Start of INPUT MATERIAL

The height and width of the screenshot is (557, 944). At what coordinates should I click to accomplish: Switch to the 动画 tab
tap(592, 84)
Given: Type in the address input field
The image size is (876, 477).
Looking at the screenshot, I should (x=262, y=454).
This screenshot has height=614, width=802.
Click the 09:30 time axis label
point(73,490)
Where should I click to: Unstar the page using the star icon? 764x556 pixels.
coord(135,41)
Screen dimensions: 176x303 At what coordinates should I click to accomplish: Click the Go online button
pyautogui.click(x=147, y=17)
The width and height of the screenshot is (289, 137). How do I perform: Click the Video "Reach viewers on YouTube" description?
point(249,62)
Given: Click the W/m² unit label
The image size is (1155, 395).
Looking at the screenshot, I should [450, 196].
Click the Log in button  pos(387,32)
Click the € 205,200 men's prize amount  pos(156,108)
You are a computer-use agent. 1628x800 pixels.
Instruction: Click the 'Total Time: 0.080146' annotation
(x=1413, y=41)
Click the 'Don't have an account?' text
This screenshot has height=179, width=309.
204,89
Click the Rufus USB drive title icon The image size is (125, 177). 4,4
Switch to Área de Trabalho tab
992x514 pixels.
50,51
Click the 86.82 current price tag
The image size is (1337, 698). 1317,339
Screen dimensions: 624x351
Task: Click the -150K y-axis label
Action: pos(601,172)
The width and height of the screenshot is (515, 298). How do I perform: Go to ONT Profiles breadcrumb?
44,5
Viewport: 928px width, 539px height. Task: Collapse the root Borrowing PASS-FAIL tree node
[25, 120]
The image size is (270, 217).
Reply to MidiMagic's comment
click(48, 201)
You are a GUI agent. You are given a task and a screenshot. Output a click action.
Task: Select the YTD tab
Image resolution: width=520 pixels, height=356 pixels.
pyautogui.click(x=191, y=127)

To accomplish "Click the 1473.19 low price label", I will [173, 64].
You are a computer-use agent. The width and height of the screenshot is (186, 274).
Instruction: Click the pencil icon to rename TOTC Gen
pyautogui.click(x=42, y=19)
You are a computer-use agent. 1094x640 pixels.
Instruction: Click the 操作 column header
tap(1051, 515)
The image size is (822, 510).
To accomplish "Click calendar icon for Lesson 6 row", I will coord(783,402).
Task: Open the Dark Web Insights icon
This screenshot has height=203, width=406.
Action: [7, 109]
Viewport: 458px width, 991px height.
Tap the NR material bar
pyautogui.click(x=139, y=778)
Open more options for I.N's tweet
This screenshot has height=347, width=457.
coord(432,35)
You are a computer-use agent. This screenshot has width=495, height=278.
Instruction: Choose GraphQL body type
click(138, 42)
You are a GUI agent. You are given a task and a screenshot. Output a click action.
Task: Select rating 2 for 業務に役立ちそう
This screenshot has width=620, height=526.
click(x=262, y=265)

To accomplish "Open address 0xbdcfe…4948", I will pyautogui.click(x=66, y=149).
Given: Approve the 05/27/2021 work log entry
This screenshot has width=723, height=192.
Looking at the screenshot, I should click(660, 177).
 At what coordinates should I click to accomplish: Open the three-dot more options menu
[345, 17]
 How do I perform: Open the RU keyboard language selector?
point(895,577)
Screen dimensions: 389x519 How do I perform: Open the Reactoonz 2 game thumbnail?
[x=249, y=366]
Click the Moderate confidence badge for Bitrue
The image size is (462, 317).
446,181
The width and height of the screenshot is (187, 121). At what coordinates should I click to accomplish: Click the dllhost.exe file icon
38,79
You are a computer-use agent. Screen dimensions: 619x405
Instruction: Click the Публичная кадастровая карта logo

End of INPUT MATERIAL

__WORK ORDER__
Only the lines from the one that holds "This screenshot has width=723, height=192." through the end of the records should appear in the answer, each restated exactly.

__EXERCISE ANSWER__
This screenshot has width=723, height=192.
Looking at the screenshot, I should click(660, 177).
 At what coordinates should I click to accomplish: Open the three-dot more options menu
[345, 17]
 How do I perform: Open the RU keyboard language selector?
point(895,577)
Screen dimensions: 389x519 How do I perform: Open the Reactoonz 2 game thumbnail?
[x=249, y=366]
Click the Moderate confidence badge for Bitrue
The image size is (462, 317).
446,181
The width and height of the screenshot is (187, 121). At what coordinates should I click to accomplish: Click the dllhost.exe file icon
38,79
You are a computer-use agent. Screen dimensions: 619x405
Instruction: Click the Публичная кадастровая карта logo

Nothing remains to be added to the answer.